> Records drawn from a dataset:
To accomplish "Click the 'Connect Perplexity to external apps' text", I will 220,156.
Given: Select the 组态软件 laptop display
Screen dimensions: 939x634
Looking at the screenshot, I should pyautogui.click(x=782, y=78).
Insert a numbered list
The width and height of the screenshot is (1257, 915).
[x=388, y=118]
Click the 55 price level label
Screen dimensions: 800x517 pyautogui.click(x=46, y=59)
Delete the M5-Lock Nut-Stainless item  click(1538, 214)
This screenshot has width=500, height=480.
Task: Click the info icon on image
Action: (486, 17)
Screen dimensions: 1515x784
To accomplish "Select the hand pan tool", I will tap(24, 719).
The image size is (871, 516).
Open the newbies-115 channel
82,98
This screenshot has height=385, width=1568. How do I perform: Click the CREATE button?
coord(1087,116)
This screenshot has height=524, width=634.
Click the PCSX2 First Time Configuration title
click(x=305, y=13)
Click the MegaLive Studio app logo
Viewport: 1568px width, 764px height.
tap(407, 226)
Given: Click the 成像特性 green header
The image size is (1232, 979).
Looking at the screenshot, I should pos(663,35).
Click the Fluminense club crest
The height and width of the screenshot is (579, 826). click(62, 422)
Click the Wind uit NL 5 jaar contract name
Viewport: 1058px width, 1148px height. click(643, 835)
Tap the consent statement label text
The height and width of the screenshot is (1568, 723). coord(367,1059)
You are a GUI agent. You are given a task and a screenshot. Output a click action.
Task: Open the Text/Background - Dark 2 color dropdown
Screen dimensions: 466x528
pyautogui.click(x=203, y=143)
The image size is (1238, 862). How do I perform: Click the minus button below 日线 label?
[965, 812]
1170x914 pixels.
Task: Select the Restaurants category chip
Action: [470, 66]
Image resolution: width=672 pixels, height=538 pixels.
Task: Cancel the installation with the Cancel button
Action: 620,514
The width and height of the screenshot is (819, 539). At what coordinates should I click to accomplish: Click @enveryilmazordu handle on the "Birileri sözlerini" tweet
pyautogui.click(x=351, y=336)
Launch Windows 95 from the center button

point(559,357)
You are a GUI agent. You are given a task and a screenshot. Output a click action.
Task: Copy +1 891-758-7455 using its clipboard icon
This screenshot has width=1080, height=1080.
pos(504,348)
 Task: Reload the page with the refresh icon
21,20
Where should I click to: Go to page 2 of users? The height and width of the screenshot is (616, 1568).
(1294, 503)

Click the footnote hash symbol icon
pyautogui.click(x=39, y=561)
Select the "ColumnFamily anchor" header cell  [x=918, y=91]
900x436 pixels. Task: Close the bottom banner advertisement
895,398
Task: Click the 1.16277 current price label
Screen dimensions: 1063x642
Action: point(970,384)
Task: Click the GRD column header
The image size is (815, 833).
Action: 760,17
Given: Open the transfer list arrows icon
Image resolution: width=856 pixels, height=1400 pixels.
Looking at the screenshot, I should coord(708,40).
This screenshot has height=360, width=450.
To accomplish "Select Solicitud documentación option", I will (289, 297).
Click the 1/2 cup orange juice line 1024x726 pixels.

> Exercise brief:
Where a line of the entries contains "header", report that line.

> Result of this task:
Given: Click the 成像特性 green header
Select the "ColumnFamily anchor" header cell  [x=918, y=91]
Task: Click the GRD column header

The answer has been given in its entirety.